3. リバーロキサバン投与開始時期別のイベント発症率

 脳梗塞再発率は,発症後3日未満で投与を開始した症例(526例)では1.7%,3~7日(412例)では2.4%,8~14日(188例)では1.6%,15日以降(79例)では7.6%であった。また,重大な出血はそれぞれ0.8%,1.2%,1.1%,0%と,開始時期にかかわらず少なかった。14日以内/15日以降開始例に分けて検討した結果,重大な出血では有意差を認めなかったが(p=0.377),脳梗塞再発および脳梗塞再発+重大な出血の複合では14日以内開始例のほうが有意に少なかった(それぞれp=0.001,p=0.024)。

 梗塞サイズ別の検討でも,脳梗塞の再発や重大な出血は14日以内の開始例で少なく,15日以降開始例で多いという同様の傾向であった。

●考察

 先行する観察研究5, 6)では,梗塞サイズが小さく,入院時NIHSSが低いほど抗凝固療法開始時期は早い傾向がみられている。また急性期のDOAC投与は,ワルファリンよりも重大な出血や頭蓋内出血が少なかったこと7),さらに,発症後7日以内のDOAC開始は7日以降の開始よりも脳梗塞再発率が低く,頭蓋内出血はなかったことが報告されている8)。これまで同種の登録研究のなかで解析対象例数がもっとも多い(1,309例)RELAXED Studyにおいても,これらの報告と同様の傾向がみられた。

●結論

 脳梗塞/TIAを発症した日本人NVAF患者において,リバーロキサバンは発症後早期から投与されており,特に小~中等度梗塞では中央値2.9日後から投与されていた。脳梗塞再発は、発症14日以内開始例のほうが15日以降開始例より有意に少なかった。早期投与例でも大出血発現率は低かった。以上から,NVAF患者の脳梗塞急性期/TIAにおけるリバーロキサバンの投与開始時期は,発症14日以内が望ましく,小~中等度梗塞では3日未満の早期投与を考慮してもよい。
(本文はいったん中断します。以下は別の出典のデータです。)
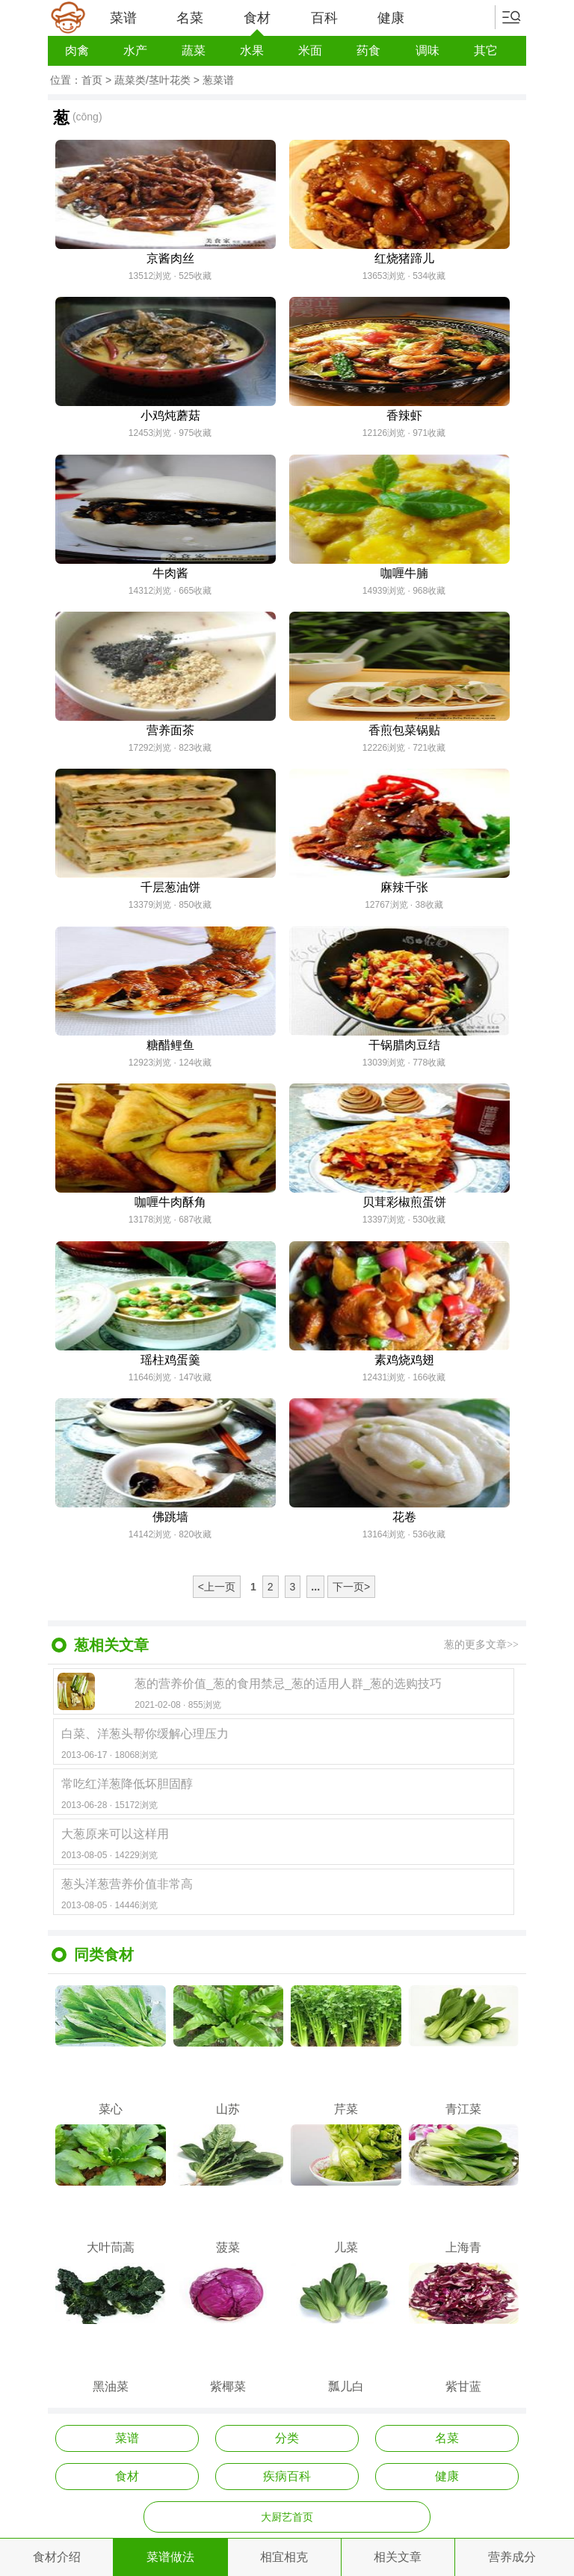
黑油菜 (110, 2328)
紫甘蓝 (464, 2328)
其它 (486, 50)
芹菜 (346, 2050)
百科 (324, 17)
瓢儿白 (346, 2328)
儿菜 (346, 2189)
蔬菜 (194, 50)
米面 (310, 50)
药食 (368, 50)
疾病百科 (287, 2476)
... (315, 1587)
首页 (91, 80)
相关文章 (398, 2557)
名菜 (189, 17)
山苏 (228, 2050)
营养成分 (512, 2557)
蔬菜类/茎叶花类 (152, 80)
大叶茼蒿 (110, 2189)
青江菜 (464, 2050)
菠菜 (228, 2189)
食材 (257, 23)
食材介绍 (57, 2557)
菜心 (110, 2050)
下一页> (351, 1587)
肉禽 (77, 50)
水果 (252, 50)
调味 (427, 50)
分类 (287, 2438)
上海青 (464, 2189)
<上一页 (216, 1587)
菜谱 (123, 17)
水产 (135, 50)
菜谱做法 (170, 2557)
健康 (390, 17)
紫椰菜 (228, 2328)
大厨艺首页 (287, 2517)
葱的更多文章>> (481, 1644)
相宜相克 (284, 2557)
*:TIAは1日目,小規模梗塞では3日目,中規模梗塞では6日目,大規模梗塞では12日目に抗凝固療法を開始する。

文献

  • 日本脳卒中学会,脳卒中ガイドライン委員会編.脳卒中治療ガイドライン2015.協和企画,東京,2016.
  • Kernan WN; American Heart Association Stroke Council, Council on Cardiovascular and Stroke Nursing, Council on Clinical Cardiology, and Council on Peripheral Vascular Disease. Guidelines for the prevention of stroke in patients with stroke and transient ischemic attack: a guideline for healthcare professionals from the American Heart Association/American Stroke Association. Stroke 2014; 45: 2160-236.
  • Kirchhof P, et al. 2016 ESC Guidelines for the management of atrial fibrillation developed in collaboration with EACTS. Eur Heart J 2016; 37: 2893-962.
  • Yasaka M, et al. Design and Rationale of the RELAXED (Recurrent Embolism Lessened by rivaroxaban, an Anti-Xa agent, of Early Dosing for acute ischemic stroke and transient ischemic attack with atrial fibrillation) Study. J Stroke Cerebrovasc Dis 2016; 25: 1342-8.
  • Toyoda K; SAMURAI Study Investigators. Trends in oral anticoagulant choice for acute stroke patients with nonvalvular atrial fibrillation in Japan: the SAMURAI-NVAF study. Int J Stroke 2015; 10: 836-42.
  • Deguchi I, et al. Timing of Treatment Initiation With Oral Anticoagulants for Acute Ischemic Stroke in Patients With Nonvalvular Atrial Fibrillation. Circ J 2017; 81: 180-4.
  • Arihiro S; SAMURAI Study Investigators. Three-month risk-benefit profile of anticoagulation after stroke with atrial fibrillation: The SAMURAI-Nonvalvular Atrial Fibrillation (NVAF) study. Int J Stroke 2016; 11: 565-74.
  • Seiffge DJ, et al. Early start of DOAC after ischemic stroke: Risk of intracranial hemorrhage and recurrent events. Neurology 2016; 87: 1856-62.